Dave selects his best friend, Tom Goodhugh. Dave goes home to find that not only is his cancer in remission, his life is blessed with prosperity. During the next 15 years, Dave’s fortunes thrive while Tom Goodhugh and all the members of his family ... once wealthy and powerful, descends into poverty, bad health. Does Dave Streeter suffer from guilt? Absolutely not. Instead, he dutifully forwards 15 percent of his annual income to Mr. Elvid’s account and basks in his good fortune ... which continues unabated.
“A Good Marriage” owes its origin to King’s research into Dennis Rader, the infamous BTK (bind, torture, kill) serial killer. In his “Afterword,” King notes that Rader’s wife of 34 years never had the slightest suspicion of her husband’s “secret life.” However, following Rader’s confession, she endured considerable distress due to comments by neighbors and the media. In essence, these comments suggested that Rader’s wife “must have known something.”
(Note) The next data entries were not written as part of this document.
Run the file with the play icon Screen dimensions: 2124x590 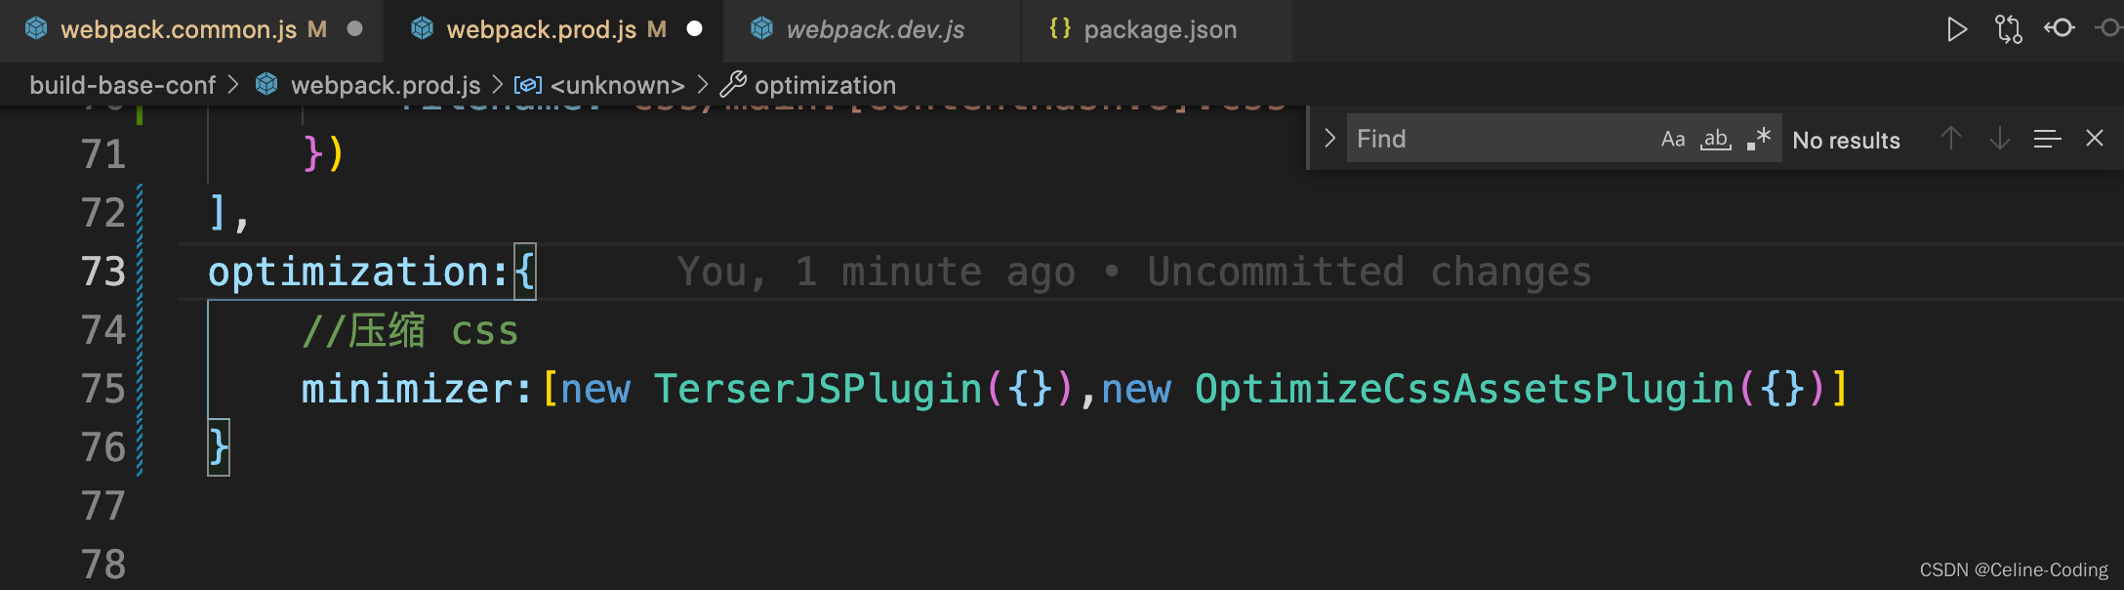point(1956,29)
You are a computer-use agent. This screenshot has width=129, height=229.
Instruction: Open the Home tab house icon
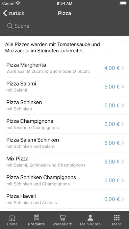click(12, 217)
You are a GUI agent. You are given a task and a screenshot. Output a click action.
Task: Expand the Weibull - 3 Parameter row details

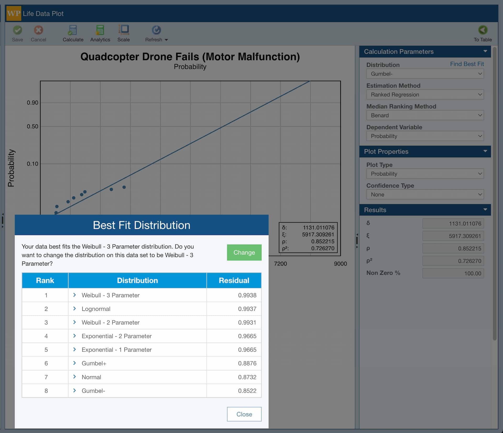(x=74, y=295)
This response prompted King to write a story about a wife who inadvertently discovers that her husband has murdered at least 11 people during their 27-year-marriage. What would she do? In “A Good Marriage,” Darcy Anderson has a strong sense of justice, but there are “extenuating circumstances.” If she calls the police, her life and the lives of her children will be wrecked. There must be a way to bring the monster down. There is. This tale also has a satisfying conclusion that features Darcy’s meeting with a character that may remind some readers of Peter Falk’s popular character, Detective Columbo. Their dialogue is a masterpiece of evasion and implied meaning.
This is an excellent collection. King displays masterful control of his four dramas, all of which feature ordinary characters driven to extraordinary actions by circumstance. Frank Norris would be pleased.
Full Dark, No Stars by Stephen King. Scribners, 2010. 368 pages.